AUTHOR=Tai Jen-Hua , Chou Wen-Chen , Hung Chin-Chang , Wu Kuan-Chieh , Chen Ying-Hsuan , Chen Tzong-Yueh , Gong Gwo-Ching , Shiah Fuh-Kwo , Chow Chun Hoe
TITLE=Short-Term Variability of Biological Production and CO2 System Around Dongsha Atoll of the Northern South China Sea: Impact of Topography-Flow Interaction
JOURNAL=Frontiers in Marine Science
VOLUME=7
YEAR=2020
URL=https://www.frontiersin.org/journals/marine-science/articles/10.3389/fmars.2020.00511
DOI=10.3389/fmars.2020.00511
ISSN=2296-7745
ABSTRACT=
The short-term variabilities in temperature, salinity, nitrate, chlorophyll a (Chl a), and carbonate chemistry data (i.e., pH, partial pressure of CO2 (pCO2), total alkalinity, and dissolved inorganic carbon) were concurrently investigated in the shallow (∼50 m) and deep (∼300 m) water areas around Dongsha Atoll of the northern South China Sea (NSCS).
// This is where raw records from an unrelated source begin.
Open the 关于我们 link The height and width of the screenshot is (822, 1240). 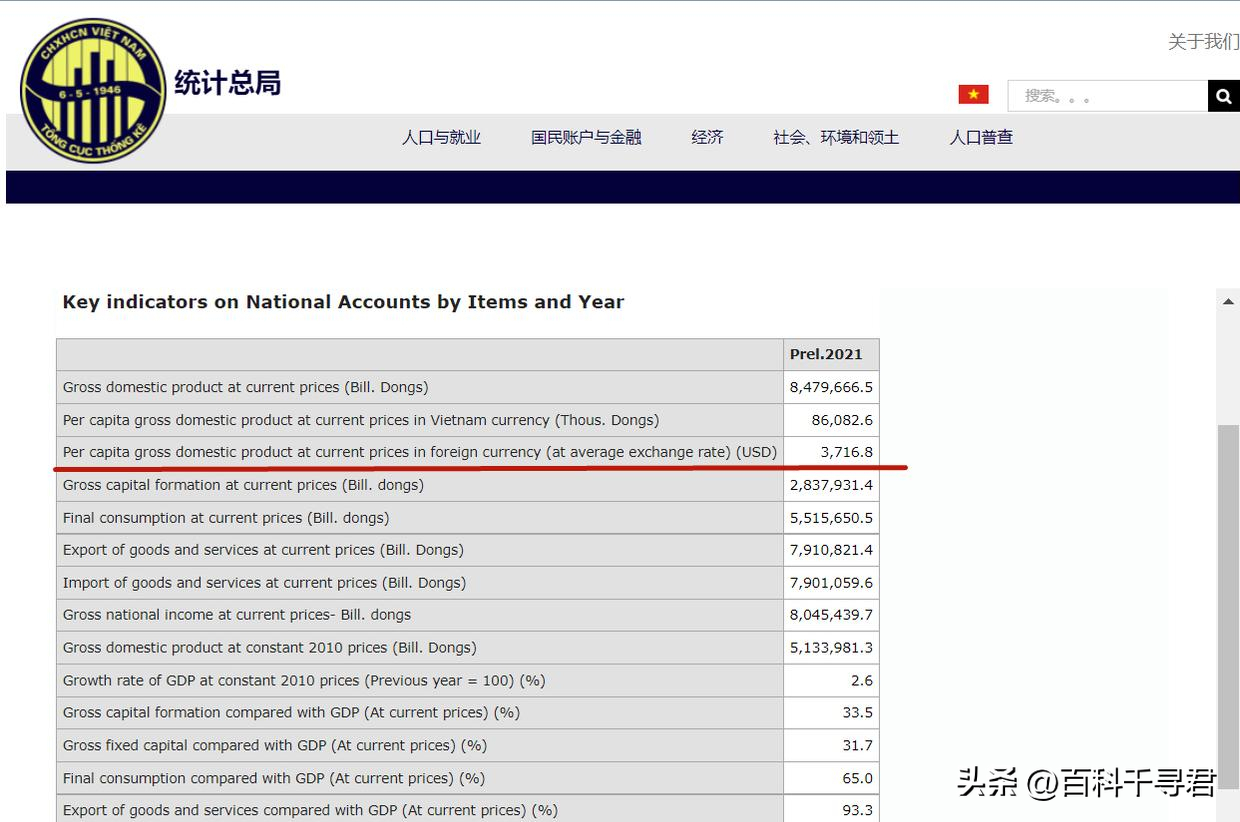point(1203,41)
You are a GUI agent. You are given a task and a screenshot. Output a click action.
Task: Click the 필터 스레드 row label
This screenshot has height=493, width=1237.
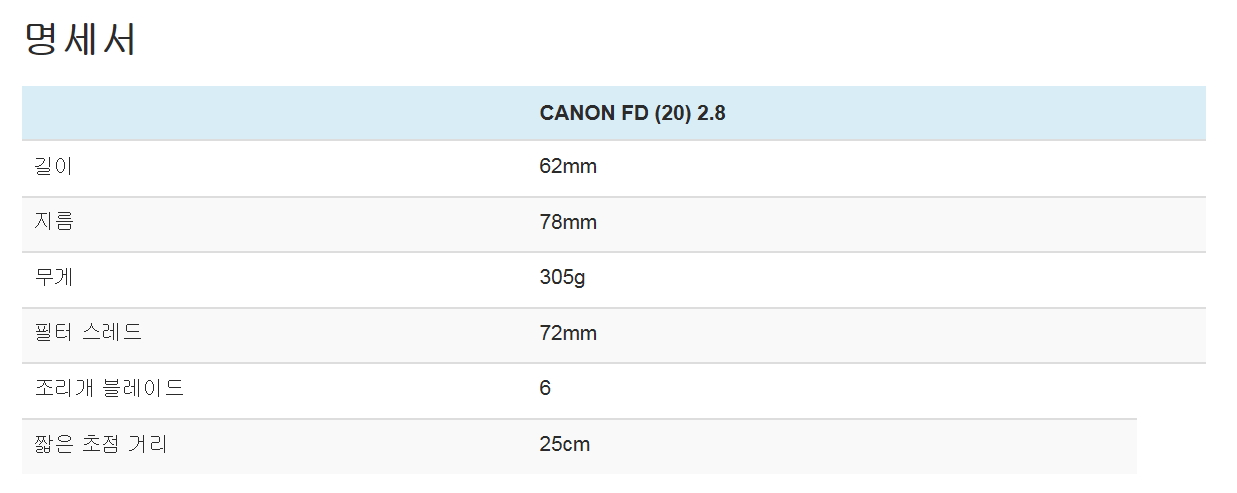(x=89, y=332)
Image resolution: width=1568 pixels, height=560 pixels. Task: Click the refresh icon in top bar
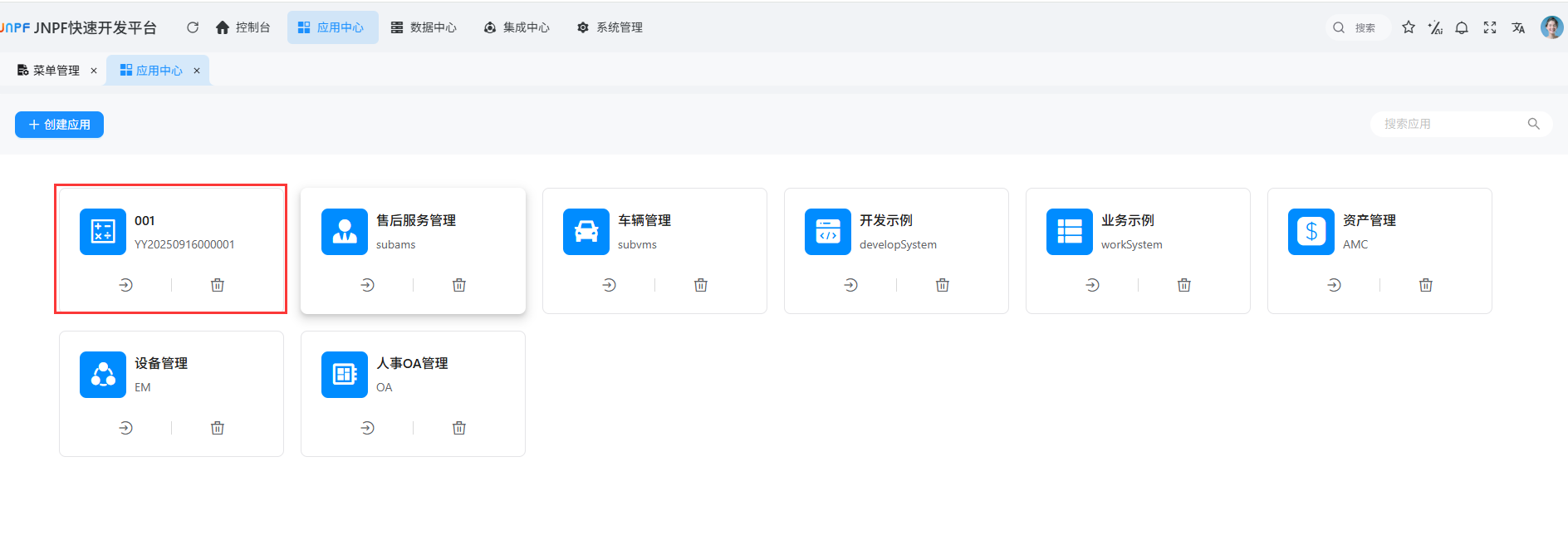pos(193,27)
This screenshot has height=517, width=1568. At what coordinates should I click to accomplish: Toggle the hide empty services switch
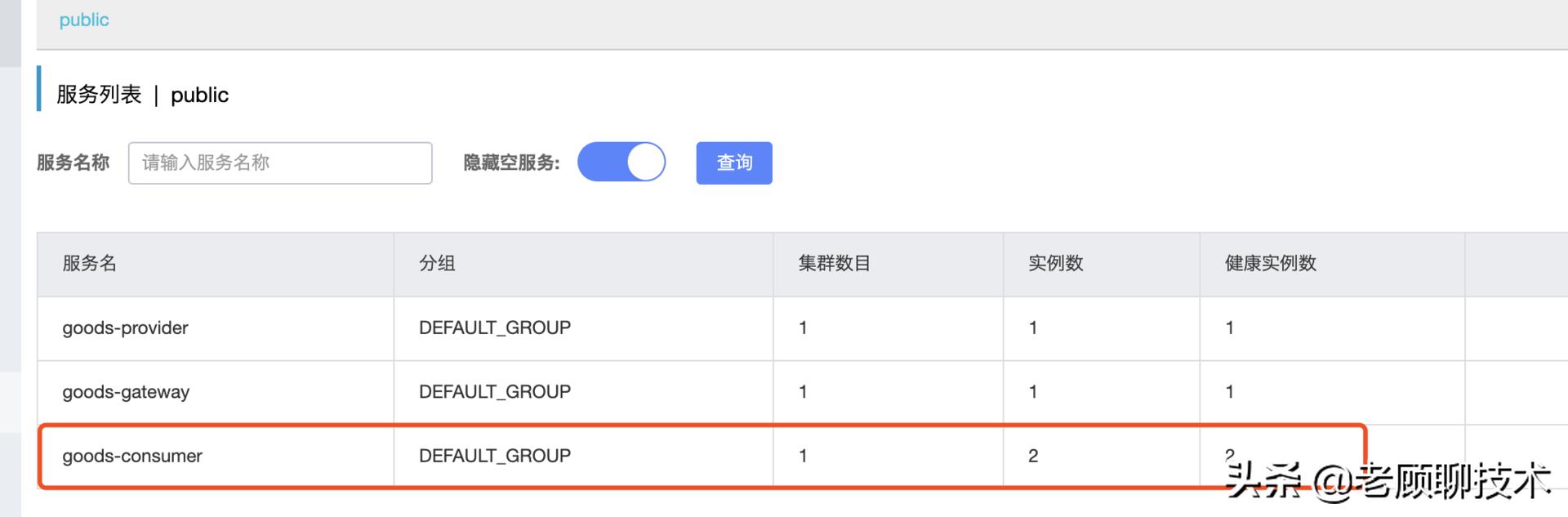point(621,162)
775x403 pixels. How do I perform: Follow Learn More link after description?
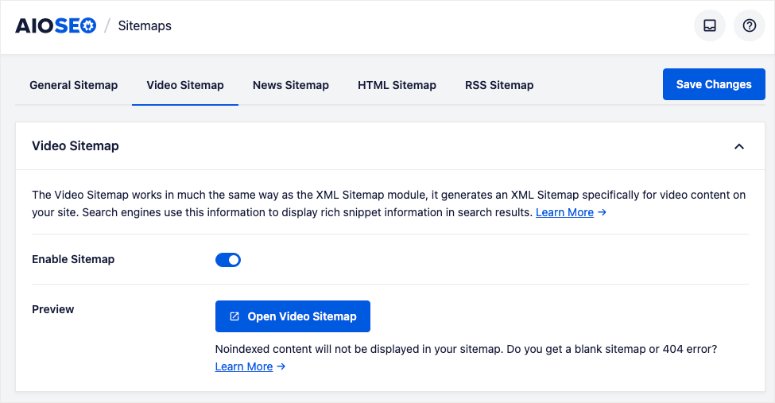(570, 213)
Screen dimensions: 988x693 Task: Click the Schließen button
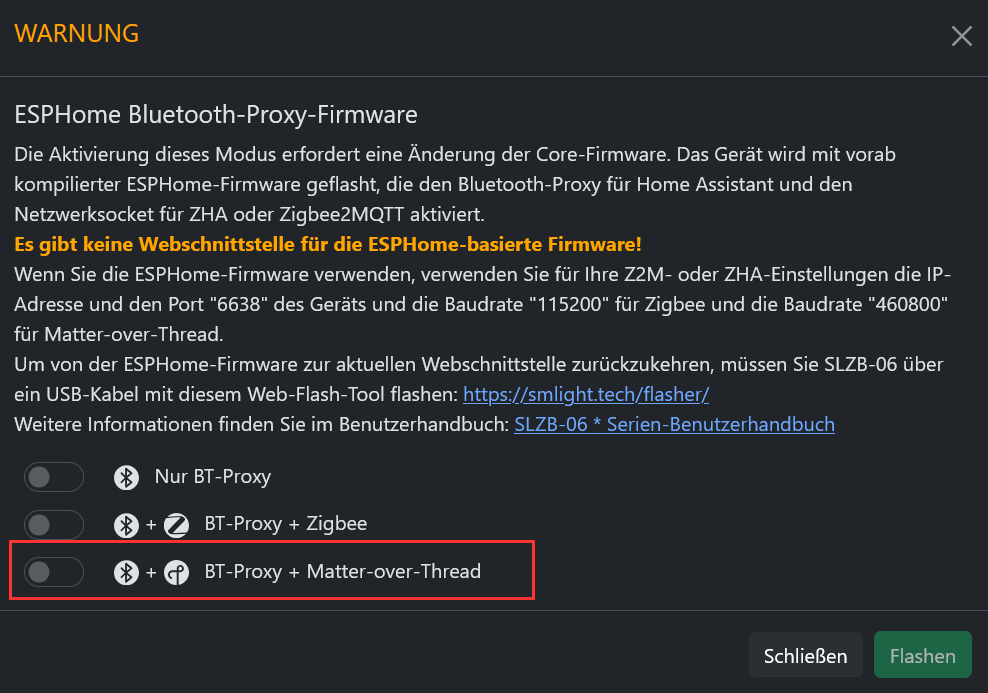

The results show that surface temperature and pCO2 were lower but that upward nitrate flux and Chl a were higher in the upper euphotic zone at the shallow-water area than those at the deep-water area. We suggest that the observed contrasting biogeochemical properties between the two areas could be attributed to the impact of topography-flow interaction. As tidal currents (or any other horizontal currents) interacted with the shallow topography, they may induce vertical isotherm displacements (e.g., internal tides/internal waves) that may enhance turbulent mixing, and thus can transport more nutrient-replete subsurface water into the euphotic zone and stimulate phytoplankton production. The stimulated biological production and the cooling effect induced by topography-flow interaction may collectively drive surface pCO2 down in the shallow water area. Though the present short-term hydrological and CO2 data, which to our knowledge were concurrently investigated for the first time in the NSCS, reveal that the topography-flow interaction could be a favorable mechanism for atmospheric CO2 uptake around Dongsha Atoll, more long-term observations are still needed to confirm that the similar processes can repetitively take place in topography-flow interaction prevalent areas.